Shortly after the death of Main on 9 May 1878, Stone was appointed to succeed him as Radcliffe Observer at Oxford, and he left the Cape on 27 May 1879. At Oxford he extended the Cape observations of stars to the 7th magnitude from 25°S declination to the equator, and collected the results in the Radcliffe catalogue for 1890, which contains the places of 6,424 stars.

Stone observed the transit of Venus of 1874 at the Cape, and organized the government expeditions for the corresponding event in 1882. He was elected President of the Royal Astronomical Society (1882–1884), and he was the first to recognize the importance of the old observations accumulated at the Radcliffe Observatory by Hornsby, Robertson and Rigaud.
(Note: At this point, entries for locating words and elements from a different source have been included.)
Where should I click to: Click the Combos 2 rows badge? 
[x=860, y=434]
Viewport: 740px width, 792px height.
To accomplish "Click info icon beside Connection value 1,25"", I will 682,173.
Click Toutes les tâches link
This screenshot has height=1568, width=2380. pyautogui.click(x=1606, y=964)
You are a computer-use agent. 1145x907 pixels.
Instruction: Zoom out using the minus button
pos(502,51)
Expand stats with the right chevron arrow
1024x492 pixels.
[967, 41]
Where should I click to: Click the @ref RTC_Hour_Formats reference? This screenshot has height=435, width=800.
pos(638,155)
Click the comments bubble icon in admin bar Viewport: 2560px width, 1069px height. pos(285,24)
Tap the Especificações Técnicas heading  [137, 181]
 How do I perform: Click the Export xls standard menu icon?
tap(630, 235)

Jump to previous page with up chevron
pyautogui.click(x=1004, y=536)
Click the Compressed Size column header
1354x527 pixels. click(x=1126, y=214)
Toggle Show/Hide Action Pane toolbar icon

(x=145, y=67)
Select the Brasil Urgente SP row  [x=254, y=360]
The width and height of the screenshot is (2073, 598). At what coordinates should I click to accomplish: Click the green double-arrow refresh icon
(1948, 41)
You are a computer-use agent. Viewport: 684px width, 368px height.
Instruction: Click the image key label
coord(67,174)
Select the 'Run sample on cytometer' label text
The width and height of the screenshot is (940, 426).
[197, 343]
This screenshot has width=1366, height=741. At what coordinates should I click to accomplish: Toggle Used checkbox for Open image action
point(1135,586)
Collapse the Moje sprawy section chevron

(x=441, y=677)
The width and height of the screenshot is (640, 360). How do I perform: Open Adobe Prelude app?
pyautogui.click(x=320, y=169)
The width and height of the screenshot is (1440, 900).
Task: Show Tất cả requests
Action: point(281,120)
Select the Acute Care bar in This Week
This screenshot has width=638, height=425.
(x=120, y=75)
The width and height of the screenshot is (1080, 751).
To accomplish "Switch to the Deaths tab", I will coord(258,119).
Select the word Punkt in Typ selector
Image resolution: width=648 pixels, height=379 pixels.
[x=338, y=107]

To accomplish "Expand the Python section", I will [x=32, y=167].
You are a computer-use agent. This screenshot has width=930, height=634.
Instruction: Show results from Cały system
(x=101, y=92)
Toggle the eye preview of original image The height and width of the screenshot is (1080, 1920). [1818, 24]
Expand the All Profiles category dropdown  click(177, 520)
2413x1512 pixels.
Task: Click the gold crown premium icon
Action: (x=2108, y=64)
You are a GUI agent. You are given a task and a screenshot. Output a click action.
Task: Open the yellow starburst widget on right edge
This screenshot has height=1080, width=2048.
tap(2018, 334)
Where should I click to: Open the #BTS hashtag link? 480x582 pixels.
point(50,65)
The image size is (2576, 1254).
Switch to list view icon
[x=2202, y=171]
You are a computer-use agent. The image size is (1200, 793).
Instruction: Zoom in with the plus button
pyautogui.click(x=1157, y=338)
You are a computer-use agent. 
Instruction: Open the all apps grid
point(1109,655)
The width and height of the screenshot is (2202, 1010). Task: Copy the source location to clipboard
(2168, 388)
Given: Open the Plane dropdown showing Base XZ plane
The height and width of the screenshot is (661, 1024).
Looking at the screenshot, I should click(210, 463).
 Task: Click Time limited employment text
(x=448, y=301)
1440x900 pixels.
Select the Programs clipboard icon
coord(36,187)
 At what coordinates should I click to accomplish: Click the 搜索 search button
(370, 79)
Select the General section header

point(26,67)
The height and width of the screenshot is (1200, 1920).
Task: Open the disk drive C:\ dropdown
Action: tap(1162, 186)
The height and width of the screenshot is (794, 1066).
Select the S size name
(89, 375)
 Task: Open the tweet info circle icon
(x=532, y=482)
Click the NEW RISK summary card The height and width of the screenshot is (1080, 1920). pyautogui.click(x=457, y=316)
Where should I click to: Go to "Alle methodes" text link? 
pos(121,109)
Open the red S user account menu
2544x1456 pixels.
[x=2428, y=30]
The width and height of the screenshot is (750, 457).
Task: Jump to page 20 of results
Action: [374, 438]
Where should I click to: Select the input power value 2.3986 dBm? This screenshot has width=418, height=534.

He successfully observed the total solar eclipse of 8 August 1896 at Novaya Zemlya, and intended a voyage to India for the eclipse of 1898, but died suddenly at the Radcliffe Observatory. The number of his astronomical publications exceeds 150, but his reputation depends mainly on his earlier work at Greenwich and his two great star catalogues—the Cape catalogue for 1880 and the Radcliffe catalogue for 1890.
He was elected to honorary membership of the Manchester Literary and Philosophical Society on 17 April 1894.

== Personal life ==
He had married Grace Tuckett; they had at least four children.